Sim, senhoras e senhores, a ‘new and improved’ attetion whore perambula em nossos meios de forma muito mais discreta, tornando difícil a sua identificação. Nada de decotão, nem micro. A new attention whore não é sequer vulgar ao primeiro contato. Bonita, ela é. E, como sempre, ela sabe muito bem disso. Tem uma carinha de sonsa, de lerda, quase de débil mesmo. Eu levei muito tempo para admitir isso, mas, aparentemente, homem adora mulher que se faz de burra. Esse jeitinho de alienada passa a impressão de que ela é capaz de ir pra cama com ele rapidinho, sem nem perceber o que está rolando.

É claro que nós, mulheres, sabemos que essa espécie tem controle sobre todas as suas atitudes. Aquela olhadinha ‘flerteira’, aquele biquinho, aquela carinha de ‘tô ficando bêbada e fácil!’ e a atitude de ‘sou sua melhor amiguinha’ na frente da namorada do cara não são nada acidentais. São armas de sedução usadas conscientemente pela attention whore, que não descansa enquanto não tiver os olhares de toda presença masculina num raio de, no mínimo, 2 metros.


Eu já tive muita raiva da attention whore. Já tive até invejinha desse jeito sensual dela. Eu jamais conseguiria transmitir esse olhar lânguido e mongol, que, de alguma forma, é muito sexy para os homens. Mas aprendi que, novamente, o que há no fundinho de toda attention whore é aquela velha insegurança. Querer uma afirmação da própria beleza de vez em quando é uma coisa. Precisar dessa afirmação a toda hora é outra completamente diferente. Assim, com a idade e maturidade dos meus quase trinta, descobri que a attention whore é, na verdade, uma pobre coitada sem auto-estima...
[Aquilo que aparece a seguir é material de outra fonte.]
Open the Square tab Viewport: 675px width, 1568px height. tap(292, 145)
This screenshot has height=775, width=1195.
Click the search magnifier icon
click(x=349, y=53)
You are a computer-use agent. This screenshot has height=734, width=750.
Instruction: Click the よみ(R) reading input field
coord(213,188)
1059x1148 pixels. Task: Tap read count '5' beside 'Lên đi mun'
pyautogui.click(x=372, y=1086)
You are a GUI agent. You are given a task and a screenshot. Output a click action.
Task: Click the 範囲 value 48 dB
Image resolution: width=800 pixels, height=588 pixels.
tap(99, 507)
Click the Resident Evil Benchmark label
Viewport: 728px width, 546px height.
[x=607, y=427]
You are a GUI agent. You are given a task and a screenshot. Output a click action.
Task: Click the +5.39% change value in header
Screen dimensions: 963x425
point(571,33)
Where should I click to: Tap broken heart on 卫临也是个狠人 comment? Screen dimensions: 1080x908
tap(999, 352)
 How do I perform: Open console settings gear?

Mas não deixo uma dessas sozinha com meu marido nem por 2 segundos. Afinal, como já dizia sábia vovó: quem tem pena do miserável, fica no lugar dele. ;-)

julho 19, 2007

A SÍNDROME DA MULHER-VAMPIRO


Todo mundo já foi meio vampiro na adolescência. Isso ninguém pode negar. Normal. Afinal de contas, nessa época estamos tentando descobrir do que gostamos, com a finalidade de descobrir quem somos. Dessa forma, esse processo implica que você seja de uma tribo diferente a cada semana. Essa fase é até divertida: o nerd vira metaleiro, a roqueirinha vira paty, o grunge vira indie, e por aí vai.

Inspirada por este processo tão comum durante a fase de crescimento, resolvi escrever sobre uma catiguria feminina mais comum do que imaginamos ser: a mulher-vampiro. Assim como o adolescente confuso, a mulher-vampiro sofre de uma síndrome de mutação pessoal. A cada namorado, seu vestuário, seu gosto musical e suas opiniões mudam. Muitas vezes, por completo.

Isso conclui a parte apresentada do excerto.